Models and trends established across collections of species are used as a tool to try to understand the complex relationship between metabolism and aging, meaning how exactly the natural variations between individuals and species arise from the behavior of cells and interaction with the surrounding environment. This is something of a sideshow to the main business of rejuvenation research, but since the scientific impulse is to map and understand, there is much more of the sideshow taking place than actual efforts to repair the causes of aging. In this slow and expensive business of deciphering the detailed progression of aging, the greatest insight can arise from the outlying examples that do not fit into the models and hypotheses that manage to explain most observations. Some of the various long-lived mole-rat species provide good examples of the type, as illustrated by this open access paper.
Reproduction is an energetically expensive process that supposedly impairs somatic integrity in the long term, because resources are limited and have to be allocated between reproduction and somatic maintenance, as predicted by the life history trade-off model. The consequence of reduced investment in somatic maintenance is a gradual deterioration of function, i.e. senescence. However, this classical trade-off model gets challenged by an increasing number of contradicting studies that show no negative effect of high metabolic rate on lifespan, or even a positive association. Consequently, more research is needed to gather representative data from animals with different life histories, to gain a comprehensive understanding of how life history trade-offs influence lifespan.
Ansell's mole-rats (Fukomys anselli) are subterranean rodents with an extraordinary long lifespan, 22 years being the maximum recorded age thus far. They live in multigenerational families where typically only the founder pair (breeders) reproduces. Most of the offspring (non-breeders) forego reproduction and remain in the natal family. A clear contradiction to the classic trade-off model has been shown in this species: breeding individuals live up to twice as long as their non-breeding counterparts, a feature which is unique amongst mammals. Previous studies showed that daily activity between breeders and non-breeders does not show differences, and social rank does not influence life expectancy. Hence, extrinsic factors like aggression, fighting and higher workload in non-breeders are not likely to influence the lifespan difference. Here, we test the hypothesis that breeders and non-breeders of Ansell's mole-rats differ in their mass specific resting metabolic rate (msRMR), as a possible approach to understand the bimodal aging pattern.

→ **Data excerpts**
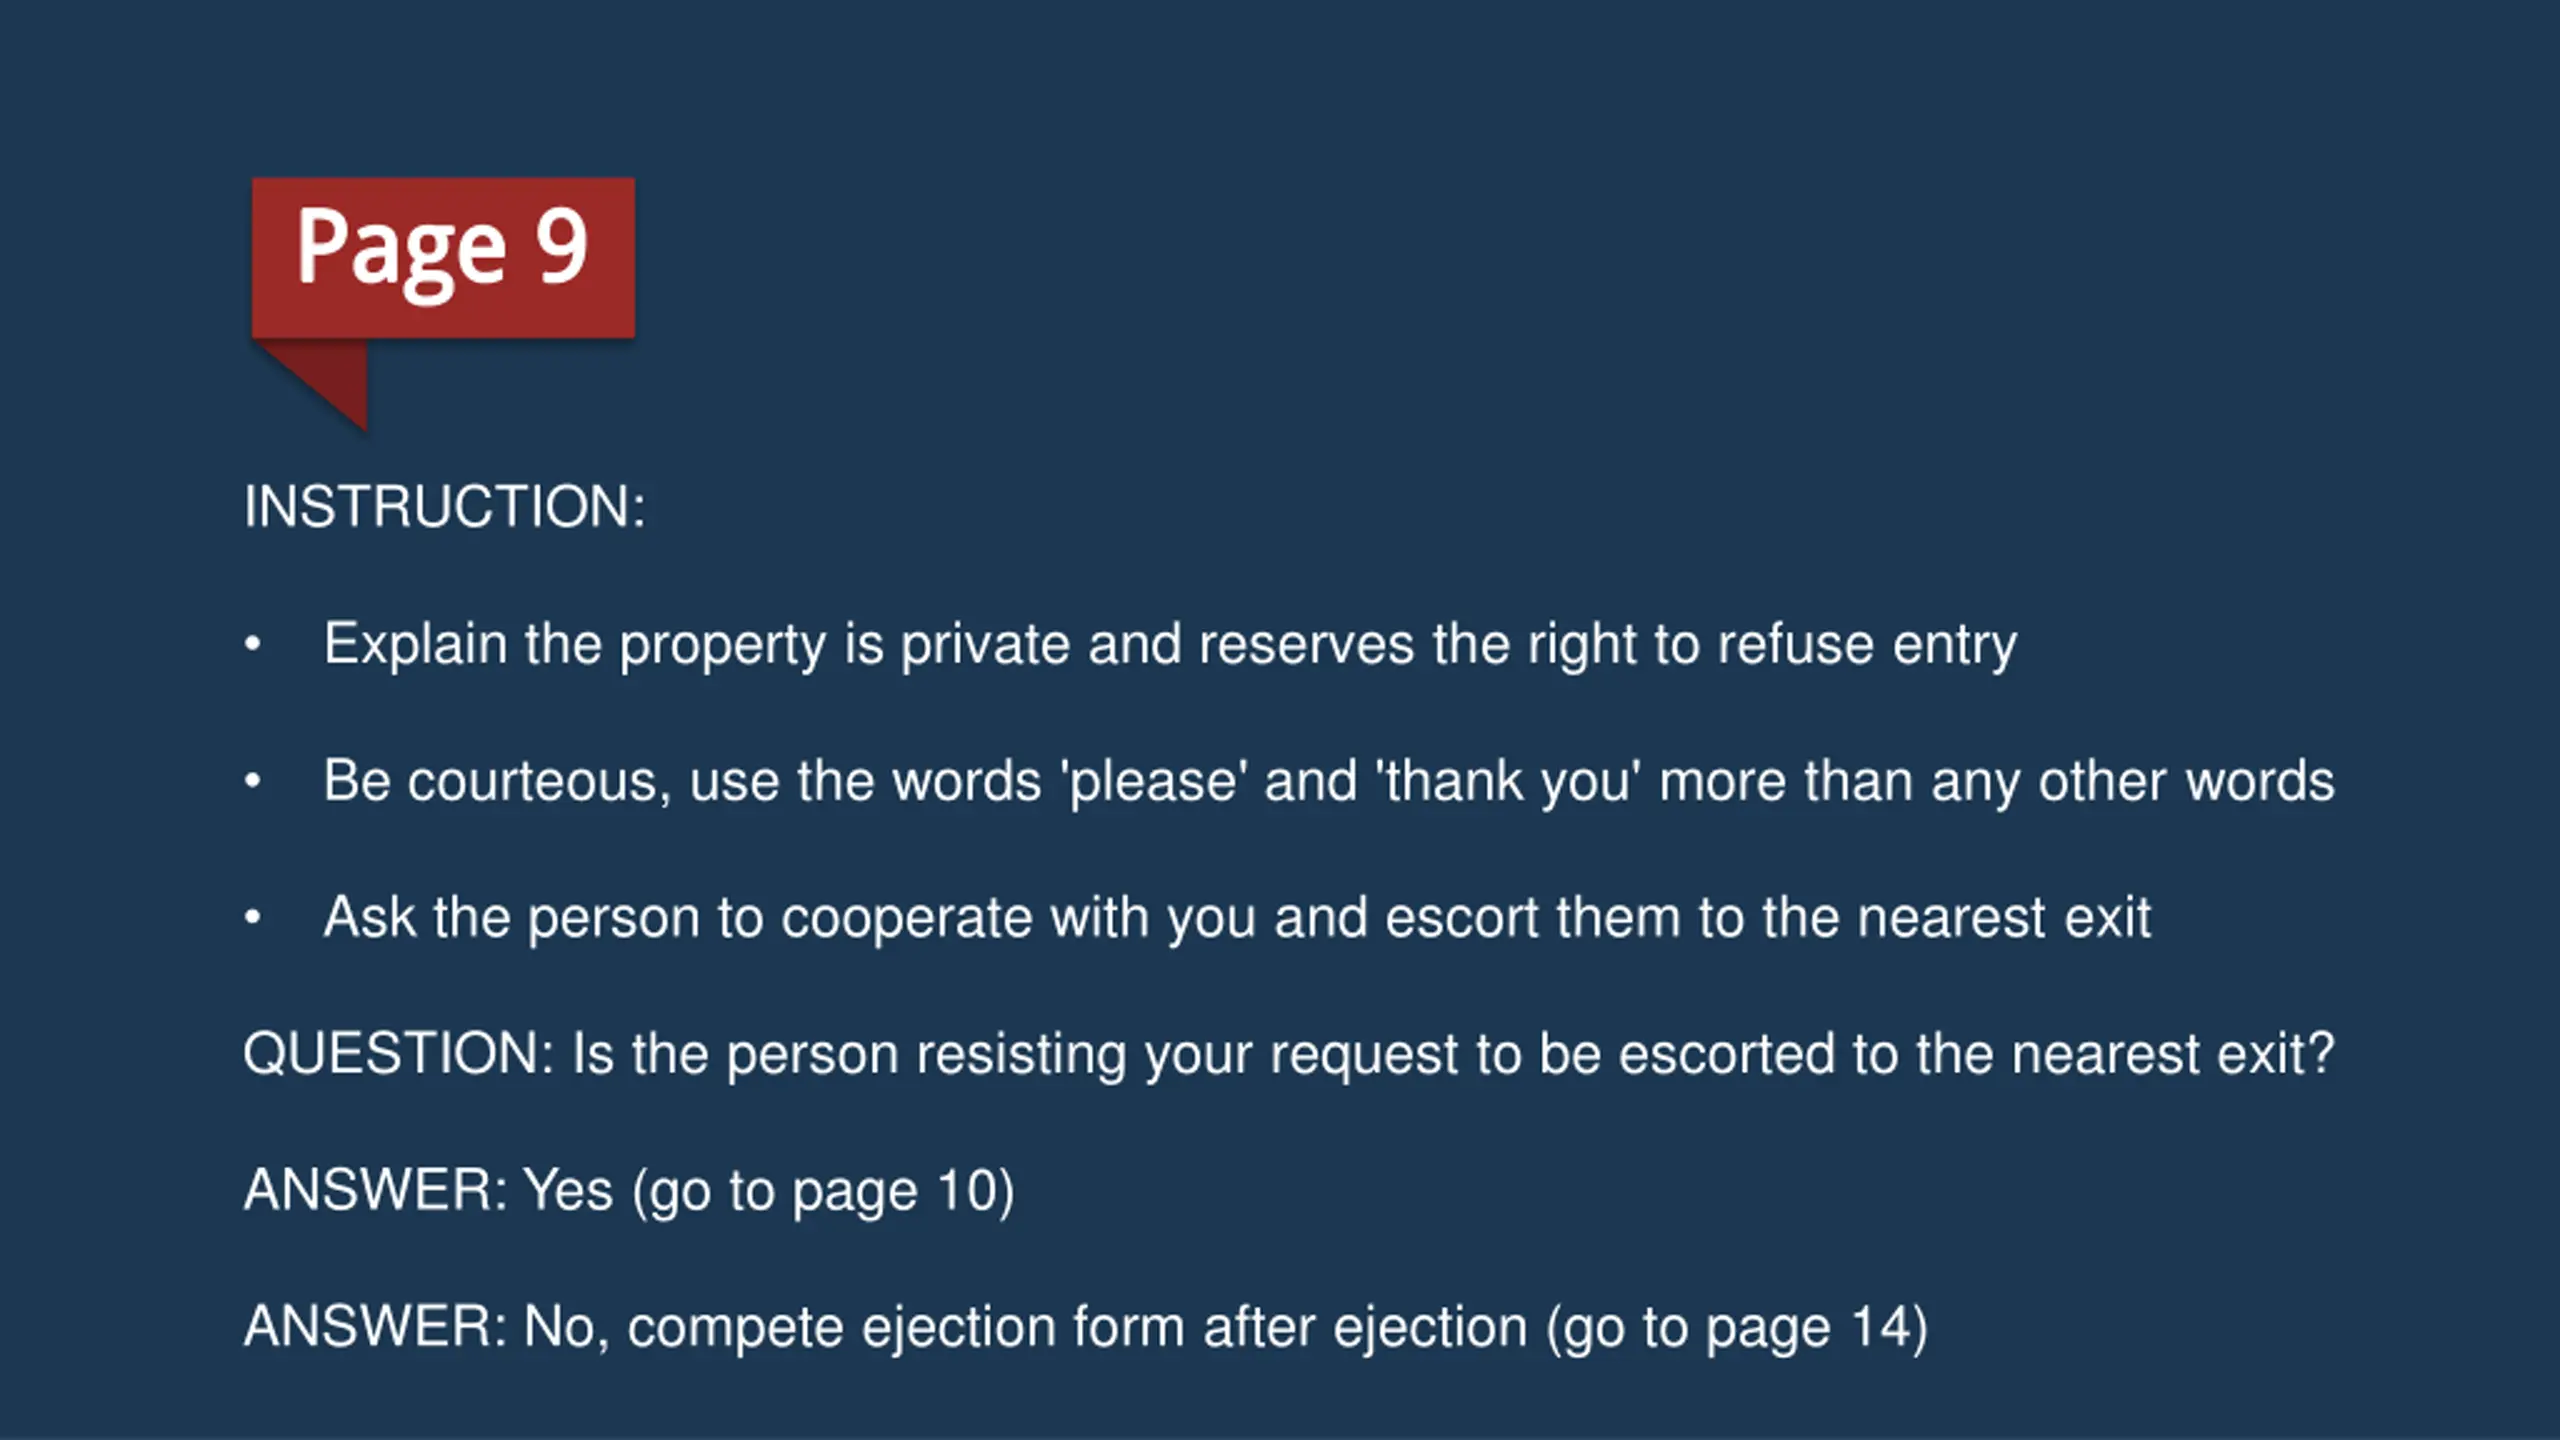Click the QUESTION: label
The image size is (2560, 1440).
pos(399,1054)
---
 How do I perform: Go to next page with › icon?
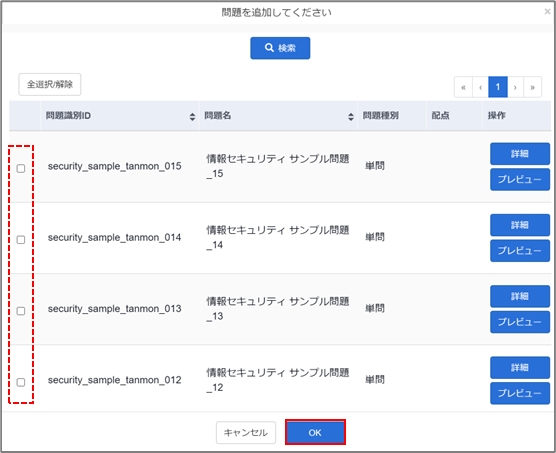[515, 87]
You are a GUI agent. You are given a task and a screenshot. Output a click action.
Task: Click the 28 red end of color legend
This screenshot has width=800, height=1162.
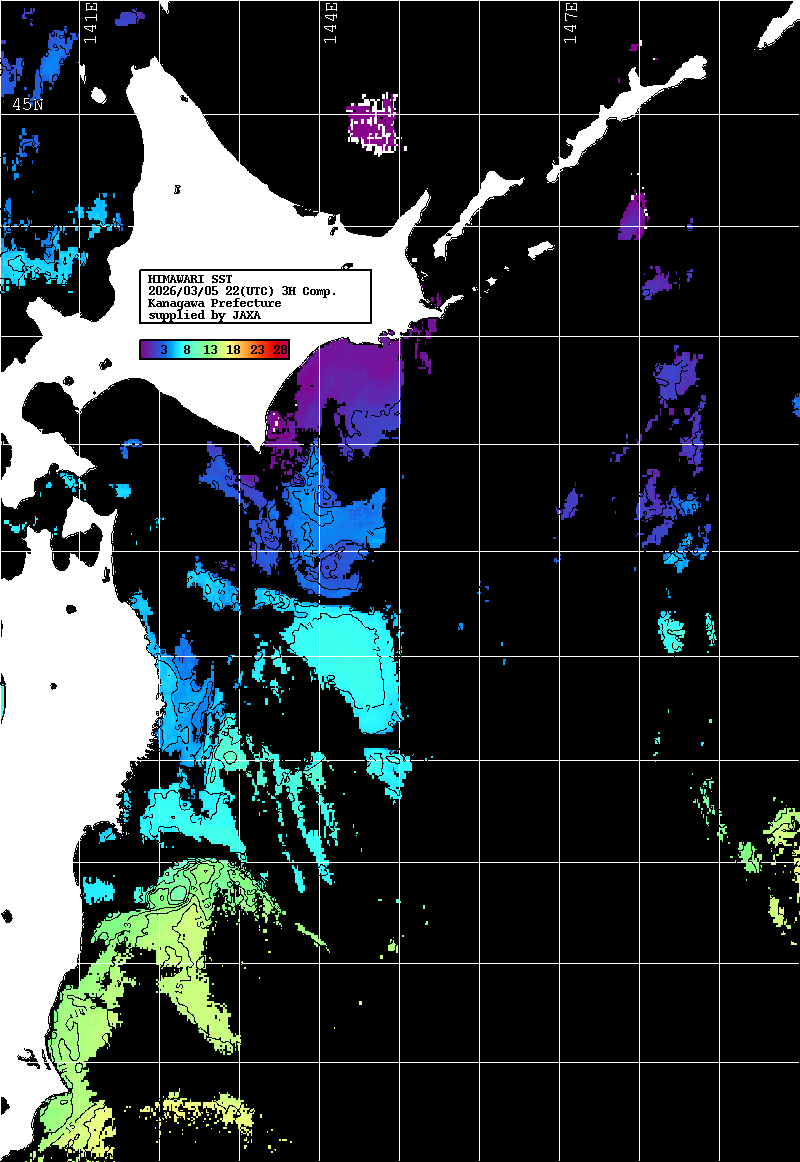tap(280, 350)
==
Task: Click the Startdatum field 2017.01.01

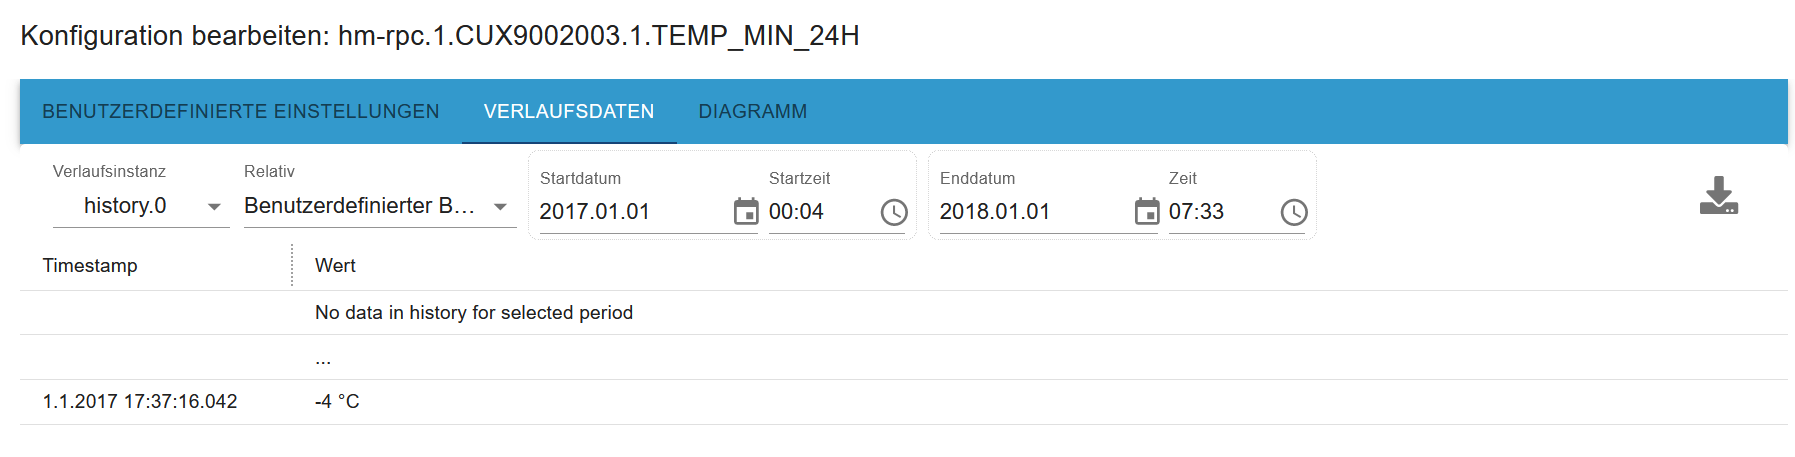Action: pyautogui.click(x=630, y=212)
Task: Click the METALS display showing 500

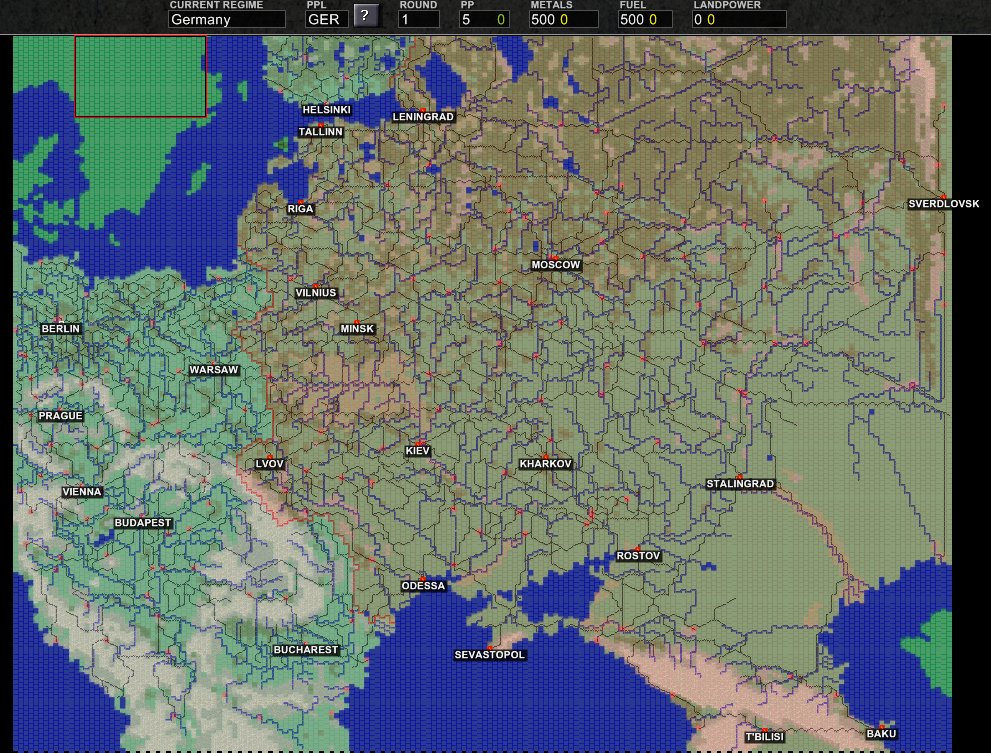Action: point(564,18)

→ **About this task**
In the text on mole-rat metabolism and aging, what is the maximum recorded age of Ansell's mole-rats? The material has no role here.

→ **Solution for this task**
22 years.